2022-05-05 - Just One Little Favor

Jules is on a mission. She's not above bribery.

IC Date: 2022-05-05

OOC Date: 2021-05-05

Location: The Vagabond

Related Scenes:   2022-05-04 - Little Black Dress

Plot: None

Scene Number: 6626

Social

Oh Raaaaaaaaaavn.

Jules comes calling. When her erstwhile neighbor isn't answering the door at the house next door, she goes looking for him in the next location he's likely to be: at the marina. It's gray and drizzly, because of course it is, being spring on the Pacific Northwest coast. This hardly stops the native PNW-er, who wouldn't be caught dead with an umbrella. The rain makes the docks slick underfoot, but she's got on sturdy ankle boots and just tromps right along towards his boat. "Hey Ravn? You around?" She could have texted. She didn't.

<FS3> Down Here, Where's The Fire? (a NPC) rolls 2 (7 7 6 6 ) vs Behind You Because My Girlfriend Doesn't Live Here And Um (a NPC)'s 2 (7 5 4 3)
<FS3> Crushing Victory for Down Here, Where's The Fire?. (Rolled by: Ravn)

Ravn's copper blond mop pops out from the interior of one of these smaller yachts; a blue and white affair sporting the name The Vagabond. It's not a huge boat; smaller than Mikaere's though much similar in design. Capable of crossing the Atlantic -- and indeed, to get here, it must have done so, and then gone through the Panama Canal and up the West Coast, because it is of Finnish make, from the 1970s. And in this weather, her inhabitants -- both of them -- are definitely not sitting around in the open aft but making themselves comfortable under deck.

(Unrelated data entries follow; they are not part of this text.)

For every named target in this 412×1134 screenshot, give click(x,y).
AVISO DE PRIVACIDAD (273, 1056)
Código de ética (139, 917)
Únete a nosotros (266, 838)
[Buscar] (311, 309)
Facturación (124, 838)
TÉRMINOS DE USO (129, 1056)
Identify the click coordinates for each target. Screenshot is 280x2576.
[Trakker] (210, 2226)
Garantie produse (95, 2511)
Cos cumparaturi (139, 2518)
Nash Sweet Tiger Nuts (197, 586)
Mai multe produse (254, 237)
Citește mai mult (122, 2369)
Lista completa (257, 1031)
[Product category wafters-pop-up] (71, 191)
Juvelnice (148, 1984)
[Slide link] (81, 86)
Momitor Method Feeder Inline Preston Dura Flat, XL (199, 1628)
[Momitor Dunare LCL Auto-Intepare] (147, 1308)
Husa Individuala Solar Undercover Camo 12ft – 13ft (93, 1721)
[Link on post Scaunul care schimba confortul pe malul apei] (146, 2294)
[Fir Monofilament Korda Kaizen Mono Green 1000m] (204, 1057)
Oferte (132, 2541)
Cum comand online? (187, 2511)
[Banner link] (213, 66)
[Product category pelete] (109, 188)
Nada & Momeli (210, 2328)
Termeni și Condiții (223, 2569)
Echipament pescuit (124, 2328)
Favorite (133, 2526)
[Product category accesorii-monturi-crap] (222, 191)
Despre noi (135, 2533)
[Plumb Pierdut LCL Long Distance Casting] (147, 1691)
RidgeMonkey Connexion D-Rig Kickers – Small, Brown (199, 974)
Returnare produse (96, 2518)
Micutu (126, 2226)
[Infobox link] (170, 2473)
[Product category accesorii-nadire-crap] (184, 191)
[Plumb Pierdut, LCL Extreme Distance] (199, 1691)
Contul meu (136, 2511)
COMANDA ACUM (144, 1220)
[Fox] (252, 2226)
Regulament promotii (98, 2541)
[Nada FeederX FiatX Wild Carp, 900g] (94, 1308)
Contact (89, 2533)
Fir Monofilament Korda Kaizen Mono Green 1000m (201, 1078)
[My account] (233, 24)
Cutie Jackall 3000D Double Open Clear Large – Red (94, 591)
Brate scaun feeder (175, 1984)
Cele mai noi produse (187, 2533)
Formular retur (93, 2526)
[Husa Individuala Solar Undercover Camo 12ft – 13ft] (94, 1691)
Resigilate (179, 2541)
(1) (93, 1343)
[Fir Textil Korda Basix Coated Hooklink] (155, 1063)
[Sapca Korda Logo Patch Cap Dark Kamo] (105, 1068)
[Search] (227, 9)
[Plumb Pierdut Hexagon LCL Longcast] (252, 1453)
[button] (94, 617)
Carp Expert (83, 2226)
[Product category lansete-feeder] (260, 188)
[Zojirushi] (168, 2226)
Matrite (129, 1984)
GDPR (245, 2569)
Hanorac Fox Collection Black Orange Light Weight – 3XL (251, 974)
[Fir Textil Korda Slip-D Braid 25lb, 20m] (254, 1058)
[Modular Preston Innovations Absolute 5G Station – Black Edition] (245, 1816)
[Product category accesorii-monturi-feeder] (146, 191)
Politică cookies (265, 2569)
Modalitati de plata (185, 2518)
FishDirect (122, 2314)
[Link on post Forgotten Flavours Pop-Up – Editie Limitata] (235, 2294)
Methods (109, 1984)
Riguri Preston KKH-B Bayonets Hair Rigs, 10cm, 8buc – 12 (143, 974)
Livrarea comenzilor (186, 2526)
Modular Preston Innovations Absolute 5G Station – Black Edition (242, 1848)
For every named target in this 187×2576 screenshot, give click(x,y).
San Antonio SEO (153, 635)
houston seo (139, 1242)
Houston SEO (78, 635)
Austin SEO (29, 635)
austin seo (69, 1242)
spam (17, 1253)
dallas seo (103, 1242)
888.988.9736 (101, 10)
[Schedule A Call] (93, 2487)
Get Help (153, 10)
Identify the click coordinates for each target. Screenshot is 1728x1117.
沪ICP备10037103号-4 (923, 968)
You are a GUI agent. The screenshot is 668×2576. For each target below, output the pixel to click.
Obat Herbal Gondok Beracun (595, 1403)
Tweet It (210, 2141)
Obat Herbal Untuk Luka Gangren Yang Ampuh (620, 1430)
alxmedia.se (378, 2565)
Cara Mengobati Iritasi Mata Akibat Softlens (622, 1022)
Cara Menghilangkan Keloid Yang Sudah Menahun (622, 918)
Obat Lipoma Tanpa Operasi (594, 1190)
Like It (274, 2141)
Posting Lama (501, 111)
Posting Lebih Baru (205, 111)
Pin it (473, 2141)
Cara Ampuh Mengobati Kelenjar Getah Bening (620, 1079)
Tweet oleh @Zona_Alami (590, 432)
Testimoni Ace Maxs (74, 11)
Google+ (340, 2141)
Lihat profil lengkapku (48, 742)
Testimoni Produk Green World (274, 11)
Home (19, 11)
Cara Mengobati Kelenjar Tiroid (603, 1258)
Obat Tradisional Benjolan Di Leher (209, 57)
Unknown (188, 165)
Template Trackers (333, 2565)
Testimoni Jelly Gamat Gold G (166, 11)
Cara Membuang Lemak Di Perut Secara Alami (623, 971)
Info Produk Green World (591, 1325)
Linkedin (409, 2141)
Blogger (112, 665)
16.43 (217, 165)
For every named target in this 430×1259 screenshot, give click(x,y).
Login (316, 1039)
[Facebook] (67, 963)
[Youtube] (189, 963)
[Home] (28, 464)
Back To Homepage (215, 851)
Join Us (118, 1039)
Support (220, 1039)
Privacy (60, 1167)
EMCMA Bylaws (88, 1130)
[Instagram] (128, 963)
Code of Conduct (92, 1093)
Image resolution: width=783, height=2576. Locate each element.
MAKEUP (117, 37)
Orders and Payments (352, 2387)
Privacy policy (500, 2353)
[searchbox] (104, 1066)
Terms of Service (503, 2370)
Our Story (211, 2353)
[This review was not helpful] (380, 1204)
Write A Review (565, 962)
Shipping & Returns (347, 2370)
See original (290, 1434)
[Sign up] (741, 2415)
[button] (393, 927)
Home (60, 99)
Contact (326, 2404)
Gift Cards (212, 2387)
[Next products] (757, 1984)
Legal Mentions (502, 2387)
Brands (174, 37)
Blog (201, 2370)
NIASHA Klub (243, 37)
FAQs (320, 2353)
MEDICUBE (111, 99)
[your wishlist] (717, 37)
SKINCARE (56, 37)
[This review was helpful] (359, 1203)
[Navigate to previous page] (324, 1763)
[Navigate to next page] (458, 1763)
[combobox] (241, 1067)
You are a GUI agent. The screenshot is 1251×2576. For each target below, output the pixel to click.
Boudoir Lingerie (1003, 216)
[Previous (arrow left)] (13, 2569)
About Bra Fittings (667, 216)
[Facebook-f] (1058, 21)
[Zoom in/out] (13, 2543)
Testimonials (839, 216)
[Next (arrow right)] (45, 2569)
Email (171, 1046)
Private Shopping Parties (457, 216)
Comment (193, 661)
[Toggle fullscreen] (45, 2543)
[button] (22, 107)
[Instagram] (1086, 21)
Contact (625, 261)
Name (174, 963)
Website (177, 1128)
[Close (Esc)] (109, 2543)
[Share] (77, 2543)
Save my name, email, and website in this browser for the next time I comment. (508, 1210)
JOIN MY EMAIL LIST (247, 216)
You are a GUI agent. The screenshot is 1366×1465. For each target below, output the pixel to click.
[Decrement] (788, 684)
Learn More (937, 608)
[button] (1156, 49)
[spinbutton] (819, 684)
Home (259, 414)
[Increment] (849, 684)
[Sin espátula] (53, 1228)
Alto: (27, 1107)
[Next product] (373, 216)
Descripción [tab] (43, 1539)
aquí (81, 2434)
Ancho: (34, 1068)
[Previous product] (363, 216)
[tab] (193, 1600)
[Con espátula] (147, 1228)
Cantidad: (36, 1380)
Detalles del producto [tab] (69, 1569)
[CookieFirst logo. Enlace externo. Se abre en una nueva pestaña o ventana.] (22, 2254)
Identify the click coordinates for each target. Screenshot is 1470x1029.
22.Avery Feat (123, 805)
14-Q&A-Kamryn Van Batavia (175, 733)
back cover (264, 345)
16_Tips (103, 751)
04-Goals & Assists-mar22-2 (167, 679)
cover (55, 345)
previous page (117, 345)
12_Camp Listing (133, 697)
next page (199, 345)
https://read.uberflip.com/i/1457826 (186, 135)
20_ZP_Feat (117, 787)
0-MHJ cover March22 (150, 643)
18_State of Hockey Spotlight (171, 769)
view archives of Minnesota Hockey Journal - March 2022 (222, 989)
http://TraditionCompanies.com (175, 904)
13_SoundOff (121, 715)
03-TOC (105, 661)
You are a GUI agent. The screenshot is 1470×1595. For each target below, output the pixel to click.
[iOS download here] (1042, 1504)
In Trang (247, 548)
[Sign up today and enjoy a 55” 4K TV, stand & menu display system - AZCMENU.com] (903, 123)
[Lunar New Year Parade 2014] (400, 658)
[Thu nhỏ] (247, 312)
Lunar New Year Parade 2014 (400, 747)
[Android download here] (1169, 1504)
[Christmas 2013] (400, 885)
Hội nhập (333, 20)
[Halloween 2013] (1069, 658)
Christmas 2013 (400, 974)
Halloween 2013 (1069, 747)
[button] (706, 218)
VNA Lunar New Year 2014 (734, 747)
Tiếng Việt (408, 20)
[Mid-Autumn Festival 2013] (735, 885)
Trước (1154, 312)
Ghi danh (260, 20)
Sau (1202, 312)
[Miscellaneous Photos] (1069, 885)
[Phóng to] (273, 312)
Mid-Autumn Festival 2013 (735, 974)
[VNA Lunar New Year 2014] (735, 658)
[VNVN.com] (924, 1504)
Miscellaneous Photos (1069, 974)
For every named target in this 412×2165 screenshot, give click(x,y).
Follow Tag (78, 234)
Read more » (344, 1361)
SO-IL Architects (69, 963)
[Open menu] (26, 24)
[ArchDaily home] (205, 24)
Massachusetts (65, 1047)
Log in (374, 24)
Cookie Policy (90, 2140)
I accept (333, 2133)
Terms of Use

"Where's the fire?" Maybe Jules is not the first visitor the Dane would expect to see wandering in. The weather is not the kind of weather that begs a random stroll. And Jules is not the first person he'd expect to wander out for a chat and a beer; it's questionable whether she's even on the list of those in the first place. "Everything okay?"

"Everything's fine," Jules assures. She's got two large coffees in hand, stoppered with little plastic doo-dads to keep them from spilling. "I brought you black coffee." Bribery. It's totally bribery. "I just have some time before class and I actually finished my reading, so I thought I'd save you from Della's wrath like a good neighbor. And you were saying you wanted to hear about my trip."

Wait for it.

"Also I have a favor to ask."

There it is.

"You'd better come in out of the rain, then." Ravn offers a smile -- and keeps an eye on Jules' movements because he does not want to presume she needs his help in making it on to the boat and to its aft end, but he also doesn't want to see her slide and fall into the harbour. "I'm always for sale for black coffee and bad puns but let's start with the adulting first: What's up, what do you need?"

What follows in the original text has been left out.